Diabetes is becoming increasingly common in Germany with each passing year. This has ramifications for people immediately impacted, their families, and healthcare workers. The substantial increase in numbers can be attributed to a variety of factors. The most significant risk factors for excess weight and diabetes are a sedentary lifestyle and a poor diet.
How do you deal with a health emergency that causes human misery while simultaneously putting a strain on the healthcare system?
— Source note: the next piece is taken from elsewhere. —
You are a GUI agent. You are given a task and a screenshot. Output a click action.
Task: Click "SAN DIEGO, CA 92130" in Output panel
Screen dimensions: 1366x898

Unfortunately, when it comes to a food traffic light or a reduction in sugar in food, politicians do nothing and rely on the voluntary nature of the sector. "I am advocating for a sugar tax, mainly on sweetened beverages, mandated food labeling, lower or no taxation on fruits and vegetables, and a prohibition on advertisements for sugary foods. Every day, every youngster is exposed to up to 16 advertisements promoting unhealthy meals ", says Diabetes Ratgeber editor-in-chief Anne-Bärbel Köhle.
Worldwide, climate change has inspired millions of people, especially young people, to take to the streets as part of Fridays for Future and demonstrate tangible countermeasures. Anne-Bärbel Köhle would like a similar movement, a 'Friday against Obesity', to establish citizens as initiators who point out to politicians about grievances and actively demand long-overdue laws.